Rikers Island remains a mismanaged hotbed of violence.

Rikers Island remains a mismanaged hotbed of violence.

With the city’s jails now entering the 11th year of a federal consent decree aimed at stemming the violence, the brutal conditions there are markedly worse. In a macabre version of Groundhog Day, each report from the federal monitor brings further bad news about the “concentric circles of dysfunction” that have been impervious to the efforts of the three mayors and five commissioners tasked with fixing the jails since the 2015 agreement. 

The judge overseeing the consent decree has noted what cannot be denied: Something is very wrong with the city’s jails, something that is beyond ordinary efforts to fix. “Not only has the pace of reform not accelerated…but progress has even slowed or regressed in many areas.” She has ordered the City, the plaintiffs and the United States Attorney’s Office to confer on the scope of powers of a federal receiver, an exceedingly rare remedy, instituted as a last resort with the power to fix the jails — to be sure, only if exercised with great skill — in a way a commissioner and even a mayor cannot. As of this writing, whether the court will order this remedy and if so, what powers and reach the receiver will have, are still under discussion.
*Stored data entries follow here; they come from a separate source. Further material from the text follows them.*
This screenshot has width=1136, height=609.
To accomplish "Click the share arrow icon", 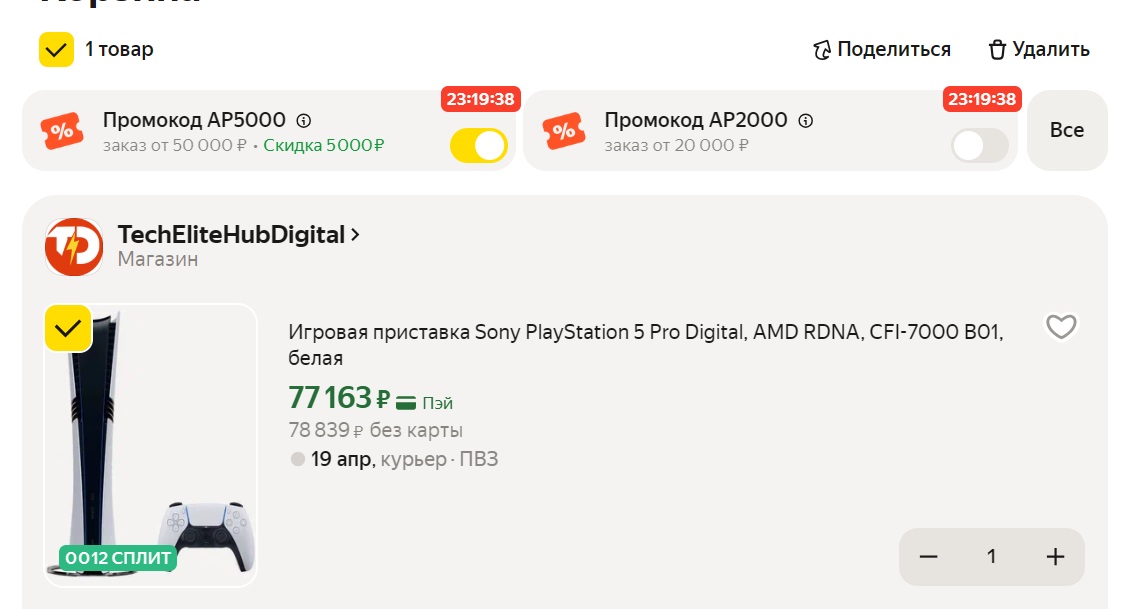I will [822, 50].
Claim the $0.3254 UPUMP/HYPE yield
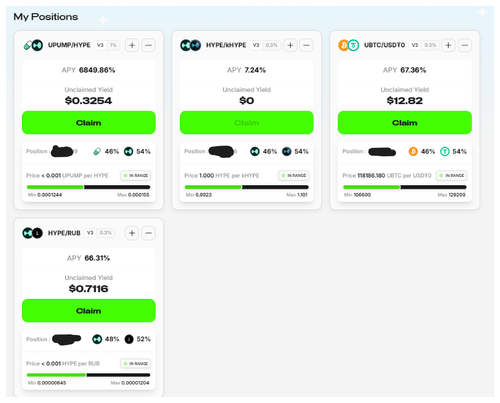500x403 pixels. click(89, 123)
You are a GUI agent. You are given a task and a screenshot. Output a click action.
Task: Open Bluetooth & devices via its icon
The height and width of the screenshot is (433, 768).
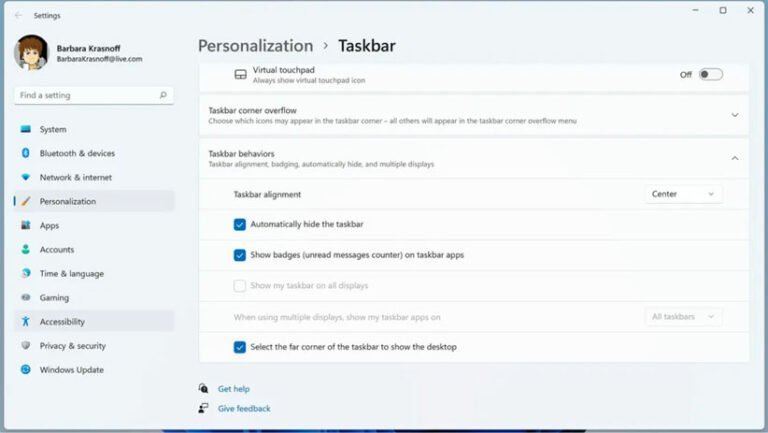[26, 153]
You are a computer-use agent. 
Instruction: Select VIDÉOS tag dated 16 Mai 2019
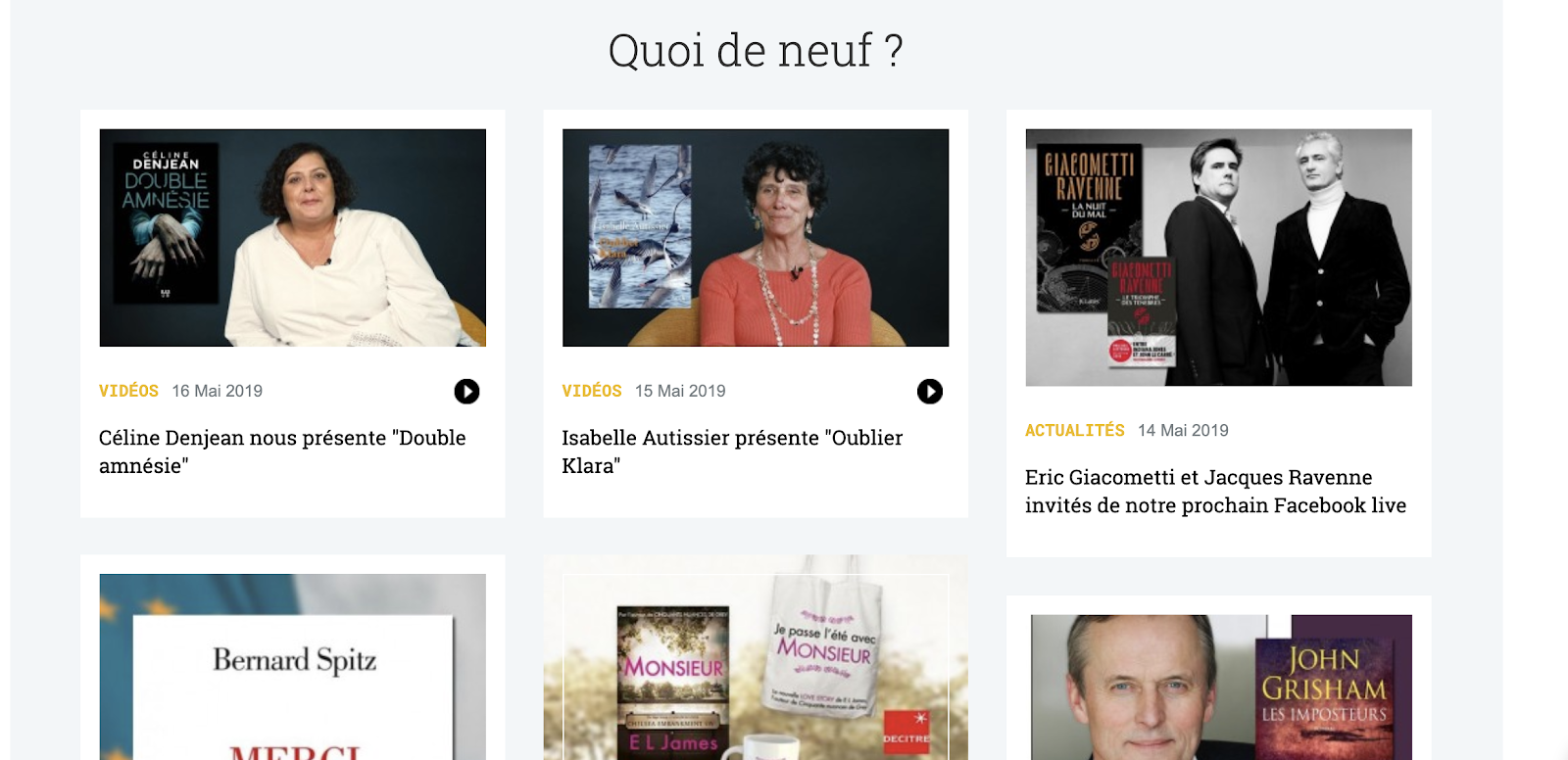[x=128, y=391]
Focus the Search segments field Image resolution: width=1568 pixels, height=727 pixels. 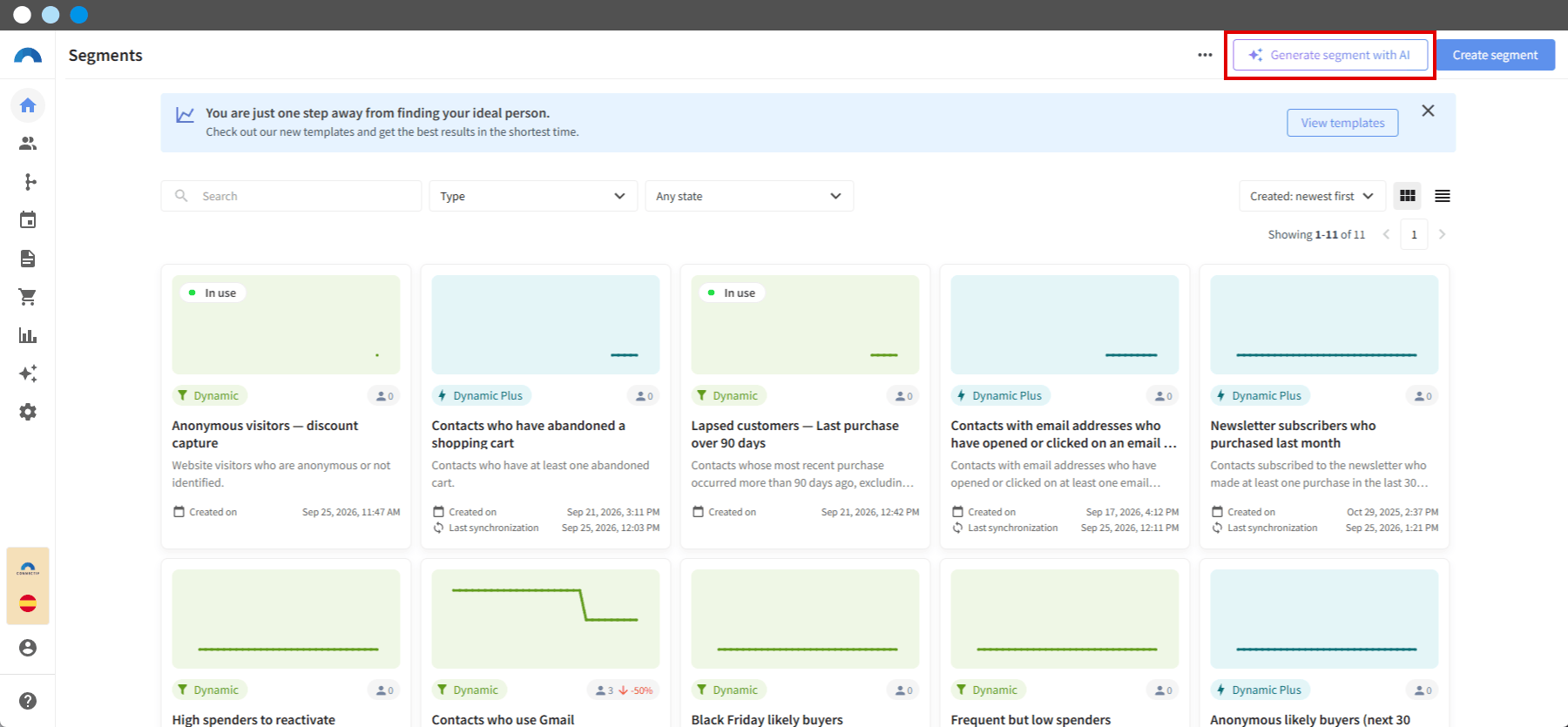291,196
We offer this report to document where the jails are, as we have done regularly, and to assist anyone engaged in the project of diagnosing and fixing the jails with some basic information on the conditions inside. By almost all metrics, violence in the jails is elevated well above the already unconstitutional levels that marked life inside when the City first entered into a consent decree with the federal government in 2015. Rates of violence among people in custody, against people in custody by staff, and against staff by people in custody are all up, often by astronomical levels. While matters have improved in some areas between 2023 and 2024, the improvement is an extraordinarily modest reduction compared to the overall deterioration in conditions since 2016. In other areas, progress has stalled or conditions are worse: Both fights and assaults on staff were more common in 2024 than they were in 2023.

As in our last two reports on the state of the city jails, we note with a red flag where there are questions about the reliability of the numbers. The federal monitor and others, including the Board of Correction, have raised serious concerns about the accuracy of Department of Correction data, including even information as critical as in-custody deaths or as seemingly objective as stabbings and slashings and other serious injuries. These issues range from failure to provide timely data, even when the dates are legally mandated, to allegations of the deliberate falsification of records on access to medical care. Whether intentional or not, major gaps in the availability of reliable data can obscure key points about the state of New York City’s jails and their inhabitants. 

So how did we get here, and where do we go now?

1. Jail population, staff and budget

In 2021, after more than two decades of a steadily shrinking jail population, the number of people in jail started to rise. Compared to the low of 3,809 people in jail in April 2020, following a concerted effort by every part of the justice system to confine only those who posed the most risk, today the average daily population is 6,605. The rise in the number of people in jail does not seem related to the crime rate: 2017-2019 marked both new lows in incarceration and crime, and marked a period of steadily declining both crime and incarceration. Today’s jail population of 6,605 is about the same as in 1978 when the murder rate was 4.2 times what it is today.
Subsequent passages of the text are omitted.